İktidar bu sapmanın sebebi olarak Ukrayna Savaşı’nı gerekçe göstermek kolaycılığına kaçıyor; dış gelişmeler elbette önemli ancak Türkiye ekonomisi zaten çok uzun zamandır alarm veriyordu, kurdaki olağanüstü artış AKP politikalarının çöktüğünün en belirgin göstergesiydi. Çare olarak 20 Aralık’ta açıklanan “kur korumalı mevduat”, dövize karşı kazanılan geçici bir “pirus zaferi”nden başka bir anlam taşımıyordu.
Gelinen noktada örtülmeye çalışılan gerçekler her gün daha fazla açığa çıkıyor. Günü kurtarmaya yönelik hamlelerin hükümetin imajını anlık olarak kurtardığı ancak uzun vadede kalıcı olmayacağı Nebati’nin açıklamalarıyla ortaya çıktı. Yaşanan sıkıntılar ise çok daha yakıcı. Enerji ve Tabii Kaynaklar Bakanlığının açıkladığı resmi rakamlara göre 2021’de faturasını ödeyemediği için 3,4 milyon elektrik abonesinin ve 1,1 milyon doğalgaz abonesinin aboneliği askıya alındı.

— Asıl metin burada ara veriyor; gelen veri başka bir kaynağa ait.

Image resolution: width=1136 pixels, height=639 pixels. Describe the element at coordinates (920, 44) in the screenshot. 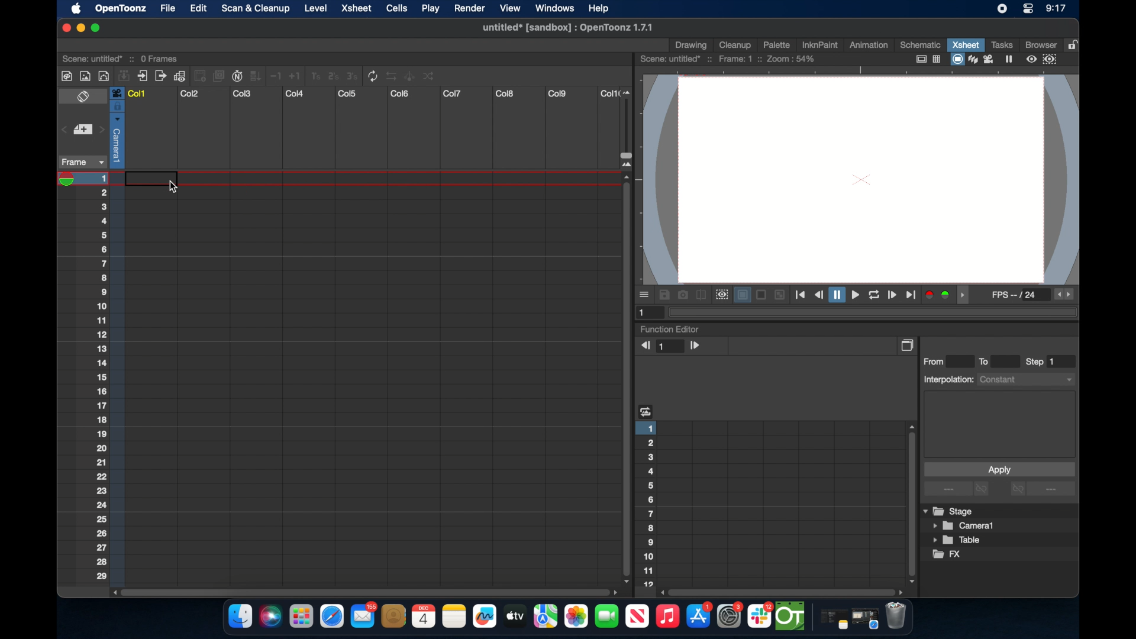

Bunun sadece hane sayısı olduğu düşünüldüğünde, milyonlarca insanın faturası ödeyemediği korkunç bir tabloyla karşılaşıyoruz. Aile ve Sosyal Hizmetler Bakanı Derya Yanık, geçtiğimiz aylarda yaptığı bir açıklamada 2,1 milyon haneye elektrik tüketim desteği verildiğini “övünerek” anlatıyordu. Belediyelerin sağladığı sosyal yardımlara başvuru sayısı çığ gibi artıyor. Her ne kadar işsizlik oranlarında bir düşüş olduğu söylense bile, sanayi kullanım kapasitesinin azaldığı düşünüldüğünde rakamların gerçeği ifade ettiğini söylemek mümkün değil.
Hükümetin güvence olarak gördüğü, turizm gelirlerinin ise bu şartlar altında istenilen düzeyde olmayacağı ortada. İhracat artışı ve buna bağlı olarak beklenilen cari açıktaki azalma beklentisi ise “hayal” oldu. “Yeni ekonomik model” daha başlamadan çöp oldu. Bakan Nebati’yi ağzından artık kerpetenle laf alınıyor. Gözlerdeki “ışıltı” gitti, yerine önümüzdeki süreçte “her şeyin olumlu olacağına dair” temelsiz beklentiler gelmiş durumda.
Böylesi bir durumda herkesin ortak gördüğü şey ise enflasyonun kalıcı hale gelmesi. Örneğin akaryakıt fiyatları düşünüldüğünde, enflasyon sabit kalsa bile eski fiyatlara dönmek asla mümkün olmayacak. Tükettiğimiz hiçbir şeyi daha ucuza alamayacağımız, fiyatlar sabit kalırsa buna “şükredeceğimiz” bir ekonomik düzen oluştu.
“Belirli gıda fiyatlarının sabitlenmesi” gibi bir seçeneğin konuşulması tam da bu dönemin ruhuna uygun bir çözüm. Marketlere baskın yaparak enflasyonla mücadele eden bir iktidardan beklenen bir hamle olabilir. Baskılanan kurun maliyetinin halka ödetilmesi gibi, gıda fiyatları üzerinden de bu tür bir yönelime girilmesi muhtemel. İstatistiğin hükümetin emrine amade olduğu, gerçeklerin değil algıların önemsendiği bir ülkede, vatandaşın gerçek maliyetlerini bilmediği bu tarz çözümlerin peşinden gitmesi mümkündür.
Türkiye, enflasyon rakamlarında AKP’nin iktidara geldiği 2002’ye dönmüş durumda. Ancak bu aşamadan sonra “iyi gitmesi beklenilen şeylerin aksaması” gibi bir durum söz konusu olduğunda, 90’lı yıllardaki hiperenflasyonlu günleri tekrar yaşamak da çok uzak bir ihtimal değil.